I looked Ben in the eyes. His eager nod and hopeful smile confirmed that I was right. It was only nineteen hours ago that he’d been feverishly shouting my name before he orgasmed and now he was dumping me?

My idiotic smile vanished and I gasped, accidentally swallowing the lump of curried meat, which I swore settled next to my heart and burned hotly for the months to come.

I picked up a pappadum and threw it at his face. It didn’t quite have the impact I was after – floating lazily over the table, only just touching his nose and landing softly onto his plate – but nonetheless it made my feelings clear.

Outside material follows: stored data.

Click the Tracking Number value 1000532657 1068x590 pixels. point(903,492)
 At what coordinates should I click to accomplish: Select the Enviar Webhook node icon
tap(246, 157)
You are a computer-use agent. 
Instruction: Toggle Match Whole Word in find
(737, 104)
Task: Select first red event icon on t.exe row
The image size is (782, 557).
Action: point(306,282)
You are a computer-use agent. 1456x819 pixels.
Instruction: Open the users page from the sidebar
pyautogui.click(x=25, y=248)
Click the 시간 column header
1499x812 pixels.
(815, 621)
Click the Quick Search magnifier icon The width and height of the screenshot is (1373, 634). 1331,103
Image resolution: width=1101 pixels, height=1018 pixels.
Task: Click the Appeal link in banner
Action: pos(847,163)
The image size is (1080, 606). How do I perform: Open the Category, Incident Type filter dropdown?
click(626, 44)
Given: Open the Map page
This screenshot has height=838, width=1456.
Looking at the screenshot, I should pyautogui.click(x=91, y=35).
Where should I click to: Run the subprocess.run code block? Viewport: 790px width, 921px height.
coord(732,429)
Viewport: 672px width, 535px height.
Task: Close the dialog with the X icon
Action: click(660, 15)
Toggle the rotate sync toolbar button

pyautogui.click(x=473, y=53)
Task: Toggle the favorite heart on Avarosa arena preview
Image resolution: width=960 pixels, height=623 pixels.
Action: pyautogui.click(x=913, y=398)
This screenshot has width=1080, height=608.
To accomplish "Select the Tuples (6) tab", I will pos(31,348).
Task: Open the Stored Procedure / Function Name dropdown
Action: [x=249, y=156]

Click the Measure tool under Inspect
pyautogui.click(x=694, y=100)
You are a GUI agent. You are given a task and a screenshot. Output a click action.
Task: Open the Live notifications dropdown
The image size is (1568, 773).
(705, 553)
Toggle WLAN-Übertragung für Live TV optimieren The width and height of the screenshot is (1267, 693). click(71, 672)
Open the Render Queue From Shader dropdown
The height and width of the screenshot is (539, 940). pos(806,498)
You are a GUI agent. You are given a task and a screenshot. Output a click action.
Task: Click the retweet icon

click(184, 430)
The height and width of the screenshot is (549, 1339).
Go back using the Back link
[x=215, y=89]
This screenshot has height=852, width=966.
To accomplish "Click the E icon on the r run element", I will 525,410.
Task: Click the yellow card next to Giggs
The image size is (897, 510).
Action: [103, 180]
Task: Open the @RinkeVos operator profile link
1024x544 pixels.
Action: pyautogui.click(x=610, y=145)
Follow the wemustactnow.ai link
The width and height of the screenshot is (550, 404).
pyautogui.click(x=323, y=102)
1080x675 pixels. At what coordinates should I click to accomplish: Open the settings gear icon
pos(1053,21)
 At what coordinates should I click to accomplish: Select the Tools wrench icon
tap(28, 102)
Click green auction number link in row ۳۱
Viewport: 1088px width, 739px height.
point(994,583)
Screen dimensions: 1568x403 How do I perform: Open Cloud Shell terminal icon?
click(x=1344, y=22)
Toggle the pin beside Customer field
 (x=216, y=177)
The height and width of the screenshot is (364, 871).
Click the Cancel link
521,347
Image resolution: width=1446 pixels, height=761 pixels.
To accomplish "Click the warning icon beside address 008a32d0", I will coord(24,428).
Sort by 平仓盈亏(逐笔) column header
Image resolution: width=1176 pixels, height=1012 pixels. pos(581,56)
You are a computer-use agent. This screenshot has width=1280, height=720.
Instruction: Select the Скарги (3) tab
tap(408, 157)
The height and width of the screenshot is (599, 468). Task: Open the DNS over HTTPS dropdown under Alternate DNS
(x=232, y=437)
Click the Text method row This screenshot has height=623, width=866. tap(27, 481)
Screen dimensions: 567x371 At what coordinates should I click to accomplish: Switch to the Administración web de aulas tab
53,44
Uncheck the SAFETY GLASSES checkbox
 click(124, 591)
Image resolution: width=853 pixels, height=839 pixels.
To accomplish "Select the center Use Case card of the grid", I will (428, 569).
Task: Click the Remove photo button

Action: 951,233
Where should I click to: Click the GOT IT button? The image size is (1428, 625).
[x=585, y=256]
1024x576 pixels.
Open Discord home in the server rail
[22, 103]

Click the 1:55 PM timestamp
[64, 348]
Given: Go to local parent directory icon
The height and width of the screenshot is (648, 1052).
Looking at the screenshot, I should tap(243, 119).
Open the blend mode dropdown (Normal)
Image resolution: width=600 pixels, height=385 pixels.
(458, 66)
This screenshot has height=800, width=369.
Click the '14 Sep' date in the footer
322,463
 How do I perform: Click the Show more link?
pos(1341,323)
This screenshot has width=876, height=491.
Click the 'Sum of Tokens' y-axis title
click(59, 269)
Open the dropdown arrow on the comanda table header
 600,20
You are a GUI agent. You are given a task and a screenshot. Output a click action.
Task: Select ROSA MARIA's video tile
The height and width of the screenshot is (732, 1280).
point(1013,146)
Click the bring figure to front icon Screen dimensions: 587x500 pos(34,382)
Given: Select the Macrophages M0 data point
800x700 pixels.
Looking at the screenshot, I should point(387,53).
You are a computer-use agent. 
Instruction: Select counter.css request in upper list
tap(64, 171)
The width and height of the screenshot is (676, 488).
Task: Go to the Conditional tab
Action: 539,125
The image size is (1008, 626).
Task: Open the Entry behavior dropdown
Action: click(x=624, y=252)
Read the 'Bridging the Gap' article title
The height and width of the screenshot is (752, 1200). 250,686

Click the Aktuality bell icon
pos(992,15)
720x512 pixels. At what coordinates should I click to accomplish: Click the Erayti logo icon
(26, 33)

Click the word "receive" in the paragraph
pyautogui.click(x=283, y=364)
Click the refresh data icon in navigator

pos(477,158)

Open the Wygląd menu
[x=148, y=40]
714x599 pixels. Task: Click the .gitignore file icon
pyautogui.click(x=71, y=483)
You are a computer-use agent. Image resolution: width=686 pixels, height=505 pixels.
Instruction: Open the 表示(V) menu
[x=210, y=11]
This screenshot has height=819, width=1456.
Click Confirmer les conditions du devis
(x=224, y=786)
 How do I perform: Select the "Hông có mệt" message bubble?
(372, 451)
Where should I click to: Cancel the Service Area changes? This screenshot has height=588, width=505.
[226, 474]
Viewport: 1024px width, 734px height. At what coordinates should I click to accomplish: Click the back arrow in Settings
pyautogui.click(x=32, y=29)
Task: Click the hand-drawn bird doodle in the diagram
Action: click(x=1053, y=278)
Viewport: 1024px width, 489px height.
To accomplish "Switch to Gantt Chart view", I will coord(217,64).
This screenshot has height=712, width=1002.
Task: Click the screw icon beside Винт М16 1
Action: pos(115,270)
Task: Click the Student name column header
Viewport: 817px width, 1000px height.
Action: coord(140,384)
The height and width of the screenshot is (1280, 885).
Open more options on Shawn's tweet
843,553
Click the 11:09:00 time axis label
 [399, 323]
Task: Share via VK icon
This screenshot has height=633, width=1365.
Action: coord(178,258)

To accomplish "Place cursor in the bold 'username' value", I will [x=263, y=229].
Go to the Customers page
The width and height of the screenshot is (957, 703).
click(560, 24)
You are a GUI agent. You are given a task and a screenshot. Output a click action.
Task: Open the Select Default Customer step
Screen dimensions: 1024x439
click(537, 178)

He had the gall to look shocked.

‘I’m leaving.’ I blinked hard.

‘Oh, Lil, don’t be like that. This will be great, I know it will – for both of us. It’ll give us a chance to grow, you know, as individuals.’

‘Grow? As individuals? Grow apart, you mean?’ I stood up with my shoulders back, in an attempt to salvage any dignity I had left after throwing a pappadum. ‘If this is what you want, fine. But don’t expect me to be happy that you’ve ended our relationship on a whim.’ I threw my bag over my shoulder and headed for the door.

‘Hey, wait, Lil! I’ll drive you.’

‘I’ll find my own way home,’ I snapped, not turning to look at him.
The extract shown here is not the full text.